Dataset items
* * * * *
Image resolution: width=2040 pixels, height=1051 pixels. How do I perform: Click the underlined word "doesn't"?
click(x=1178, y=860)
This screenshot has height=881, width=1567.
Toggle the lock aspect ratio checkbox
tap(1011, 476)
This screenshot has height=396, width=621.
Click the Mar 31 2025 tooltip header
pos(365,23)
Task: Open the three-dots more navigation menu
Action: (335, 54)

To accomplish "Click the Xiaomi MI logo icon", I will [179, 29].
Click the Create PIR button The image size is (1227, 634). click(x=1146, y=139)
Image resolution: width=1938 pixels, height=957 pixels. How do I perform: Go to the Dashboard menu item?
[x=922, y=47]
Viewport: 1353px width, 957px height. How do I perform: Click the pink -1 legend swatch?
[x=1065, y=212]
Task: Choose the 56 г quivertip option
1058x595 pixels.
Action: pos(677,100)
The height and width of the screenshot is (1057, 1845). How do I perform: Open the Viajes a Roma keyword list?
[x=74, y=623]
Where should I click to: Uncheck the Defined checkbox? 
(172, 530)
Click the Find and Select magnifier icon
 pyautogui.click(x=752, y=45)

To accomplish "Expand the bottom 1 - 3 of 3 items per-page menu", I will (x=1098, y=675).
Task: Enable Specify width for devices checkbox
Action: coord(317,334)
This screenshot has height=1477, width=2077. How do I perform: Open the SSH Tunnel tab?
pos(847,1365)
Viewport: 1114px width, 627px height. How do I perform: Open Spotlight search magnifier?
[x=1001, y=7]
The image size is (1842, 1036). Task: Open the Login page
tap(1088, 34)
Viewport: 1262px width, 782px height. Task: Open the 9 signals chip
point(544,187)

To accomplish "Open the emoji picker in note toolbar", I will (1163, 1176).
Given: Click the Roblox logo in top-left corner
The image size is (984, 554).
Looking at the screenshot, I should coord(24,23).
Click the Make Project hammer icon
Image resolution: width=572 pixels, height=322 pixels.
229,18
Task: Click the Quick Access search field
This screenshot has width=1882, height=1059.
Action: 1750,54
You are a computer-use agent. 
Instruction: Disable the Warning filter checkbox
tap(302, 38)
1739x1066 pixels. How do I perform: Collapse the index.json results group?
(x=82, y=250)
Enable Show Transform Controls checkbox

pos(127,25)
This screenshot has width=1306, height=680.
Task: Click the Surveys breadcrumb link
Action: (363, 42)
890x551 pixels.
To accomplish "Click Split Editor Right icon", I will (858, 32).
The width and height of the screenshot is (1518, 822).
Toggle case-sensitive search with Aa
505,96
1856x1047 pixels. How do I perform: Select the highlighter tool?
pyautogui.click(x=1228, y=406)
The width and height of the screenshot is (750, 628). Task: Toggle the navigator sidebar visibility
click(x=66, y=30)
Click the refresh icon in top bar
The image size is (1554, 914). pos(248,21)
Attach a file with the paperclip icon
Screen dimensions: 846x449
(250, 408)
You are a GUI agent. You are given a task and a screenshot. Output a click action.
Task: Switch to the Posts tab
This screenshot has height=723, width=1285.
* * * * *
Task directions:
Find every line above where the word "logo" occurs, and copy that line.

Solved exercise:
To accomplish "Click the Xiaomi MI logo icon", I will [179, 29].
Given: Click the Roblox logo in top-left corner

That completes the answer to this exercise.